*Exercise task*. How many lines in the records below contain the string "should", counting only matches with the same case? Reply with the number alone.

--

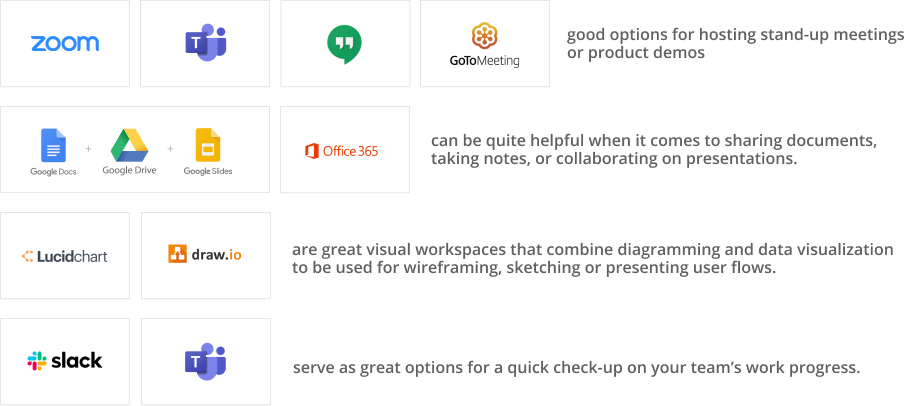Select the Microsoft Teams icon in the top row

point(206,43)
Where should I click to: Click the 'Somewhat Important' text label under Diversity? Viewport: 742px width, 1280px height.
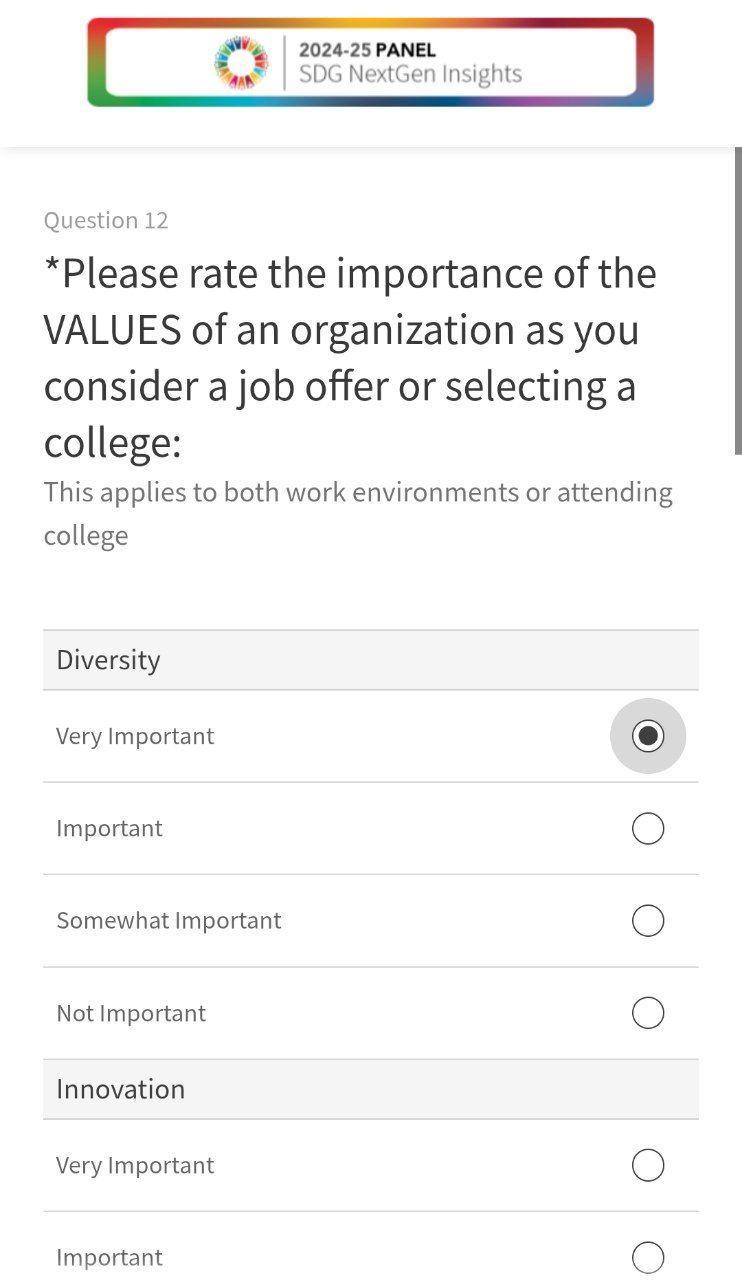pos(169,920)
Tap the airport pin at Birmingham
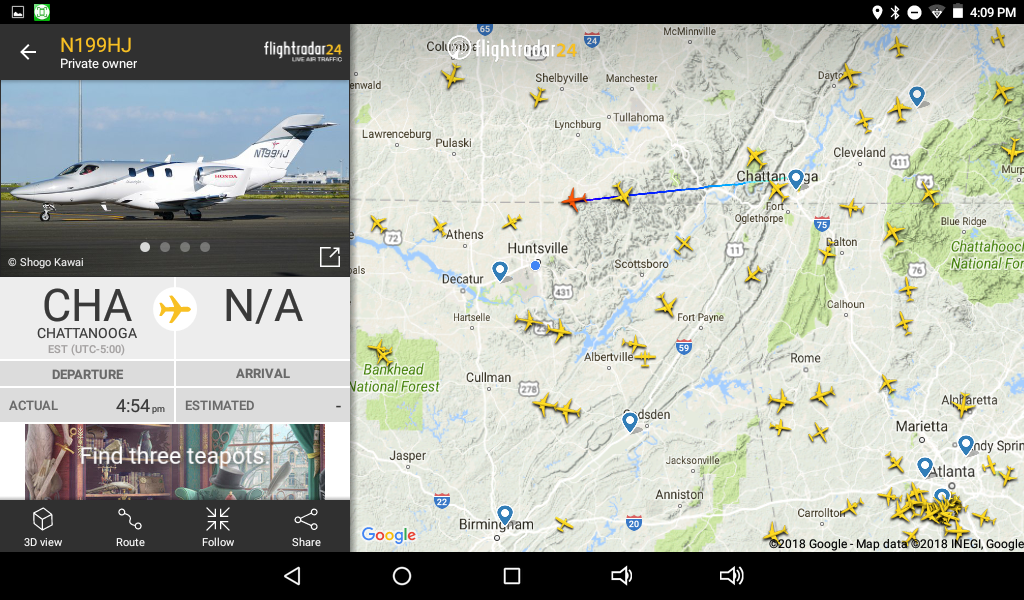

--

*Answer below*. 1